Ten articles on what turns a number into a decision — prediction, attribution, timing, and the discipline of measuring on the same cycle as everything else.

01

A metric without a prediction is just a number

4% engagement means nothing on its own — good, bad, or ordinary all depend on what was expected going in. A metric only becomes information once it's compared against a prediction made before the result arrived.
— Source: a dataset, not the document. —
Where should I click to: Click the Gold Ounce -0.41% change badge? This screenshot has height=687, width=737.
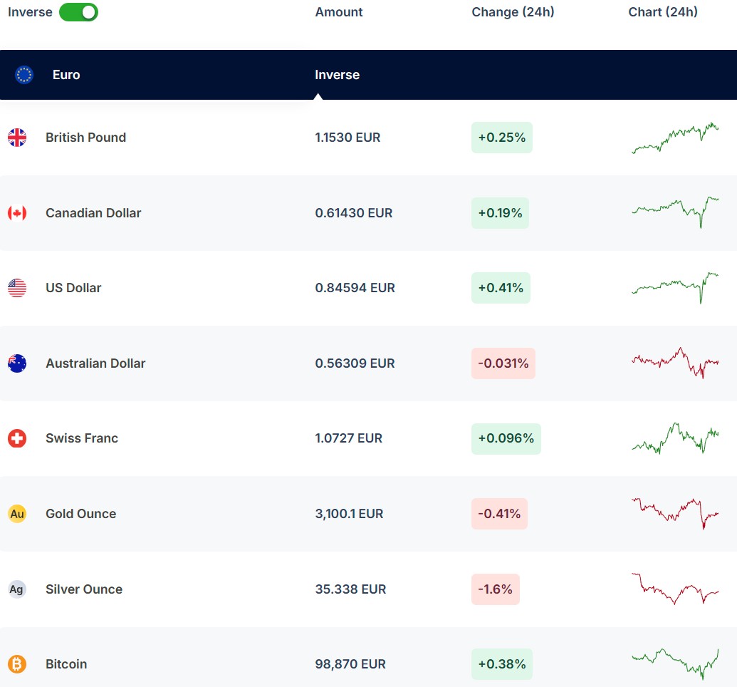(x=499, y=514)
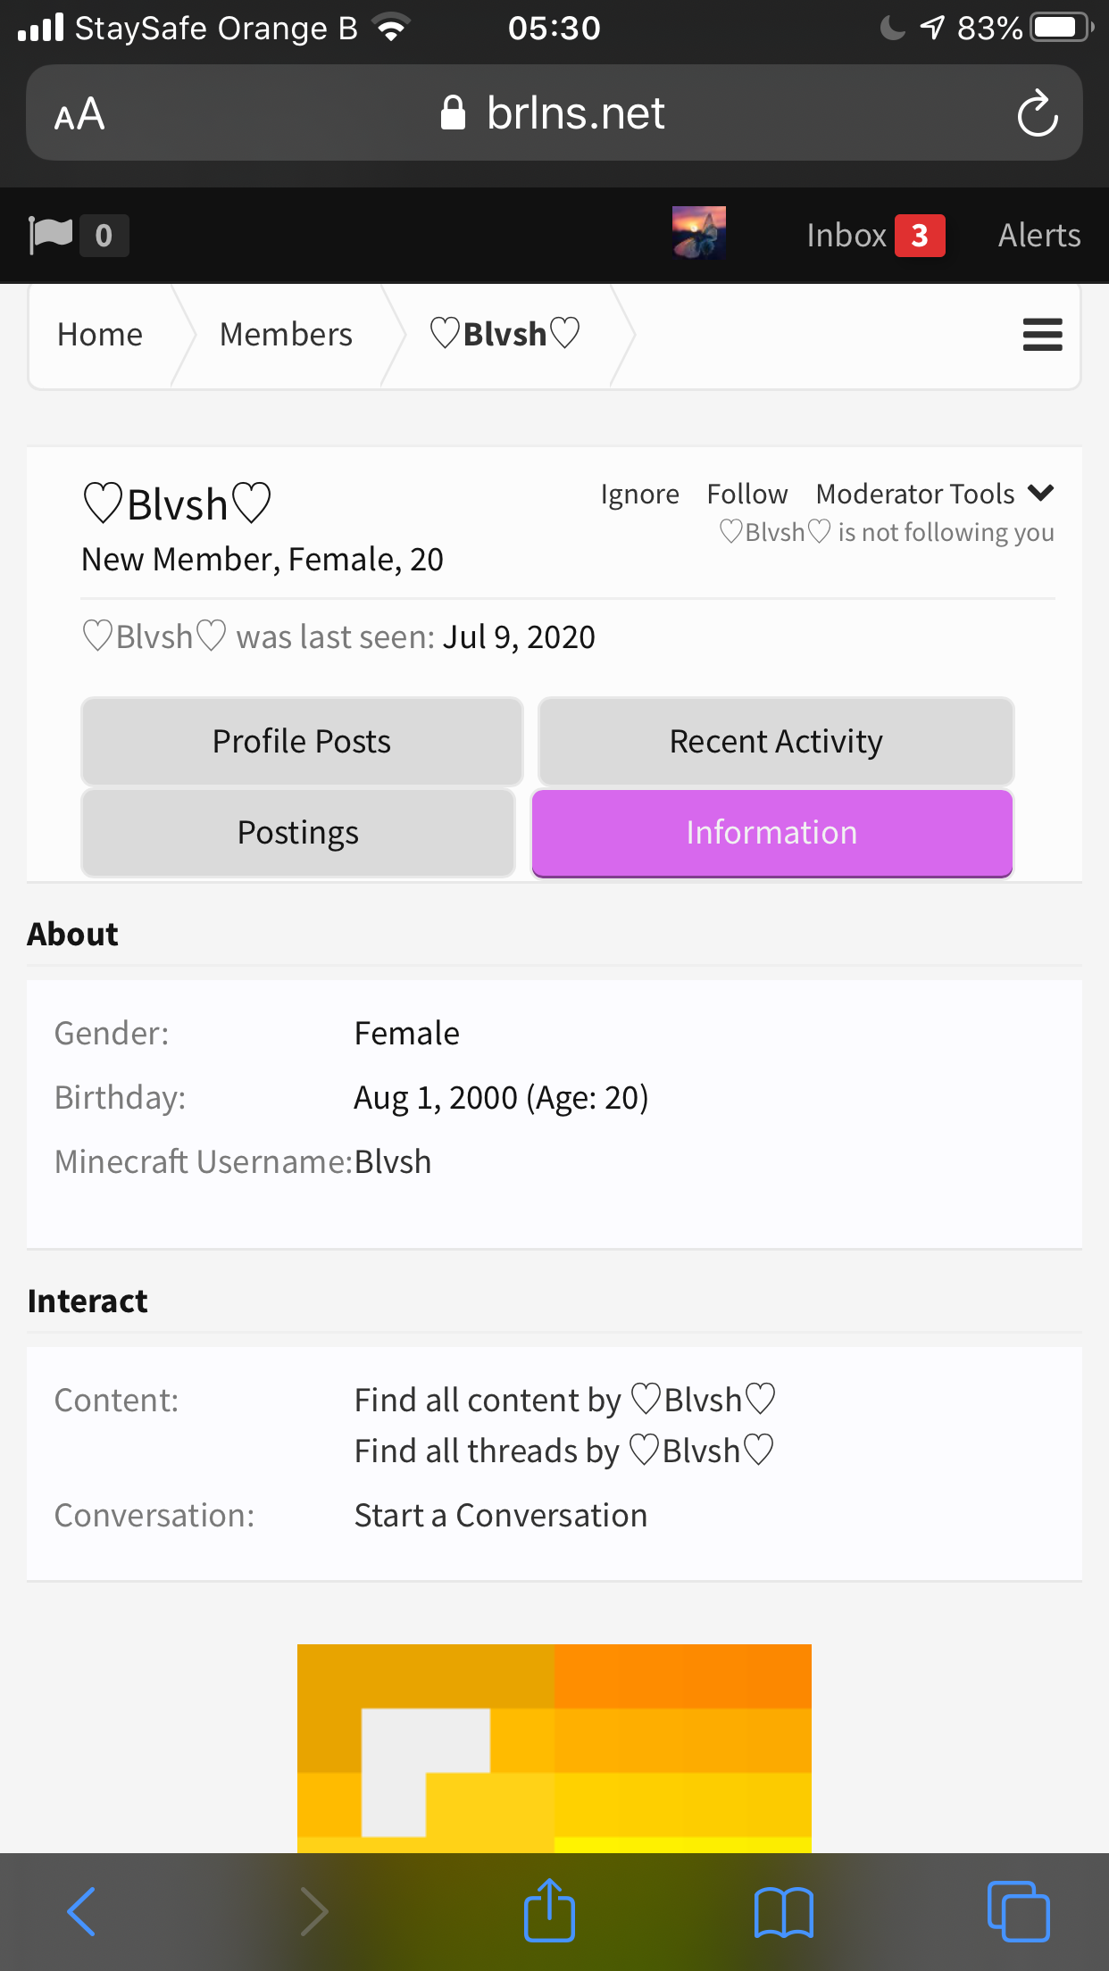Open Safari bookmarks book icon
The width and height of the screenshot is (1109, 1971).
click(x=783, y=1912)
That's the entire reason a hypothesis has to name a number before execution starts, not after.

02

Why vanity metrics survive longer than they should

Impressions and likes are easy to measure and reliably go up with volume, which makes them satisfying to report even when they don't move the number that actually matters. They survive because they always look like progress, not because they usually are.

03

What "underperformed" should always answer: why

A result logged as "underperformed" without a reason attached teaches nothing — the next hypothesis has no way to avoid the same mistake if the mistake was never named. "Underperformed because the angle didn't match what the segment's reviews show they care about" is a learning. The number alone isn't.

04

Attribution across a funnel that spans six channels

A sale rarely traces to one touchpoint when a brand is active across six channels — someone saw a post, later clicked an ad, eventually converted from an email. Perfect attribution is usually impossible; directionally useful attribution — which channels tend to open the funnel versus close it — is achievable and far more actionable.

05

The metric that matters changes with the goal

A brand-awareness push and a direct-response campaign shouldn't be judged by the same number. Reach matters for one, conversion for the other — measuring both by the same yardstick makes one of them look like it's failing when it's simply doing a different job.

06

Reading a flat result correctly — flat isn't always failure

A result that matches the baseline instead of beating it isn't automatically a loss. Sometimes it confirms a ceiling worth knowing about; sometimes it rules out an angle cleanly, which is its own kind of useful. The verdict depends on what the hypothesis actually predicted, not on whether the number went up.

07

Why measurement has to happen on the same cycle as execution

Results reviewed months after publishing arrive too late to inform the strategy that's already moved on to something else. Measurement synced to the same cadence as execution is what keeps a learning relevant to the hypothesis that's actually being written next.

08

Dashboards vs decisions: the gap most tools leave open

A dashboard can show exactly what happened and still leave the hardest question unanswered: what should change because of it. That translation — from a number to a decision — is usually manual work most tools stop just short of doing.

09

Setting a success threshold before the test runs, not after

A threshold set after seeing the result isn't a threshold — it's a rationalization. Deciding what counts as a win before the data arrives is what keeps the verdict honest, even when the honest verdict is disappointing.

10

What a landing page's numbers reveal that a post's can't

A post's engagement measures attention. A landing page's conversion rate measures whether the offer itself actually holds up once someone's paying full attention. The two numbers answer different questions, and a strong post with a weak landing page usually means the offer, not the hook, needs the work.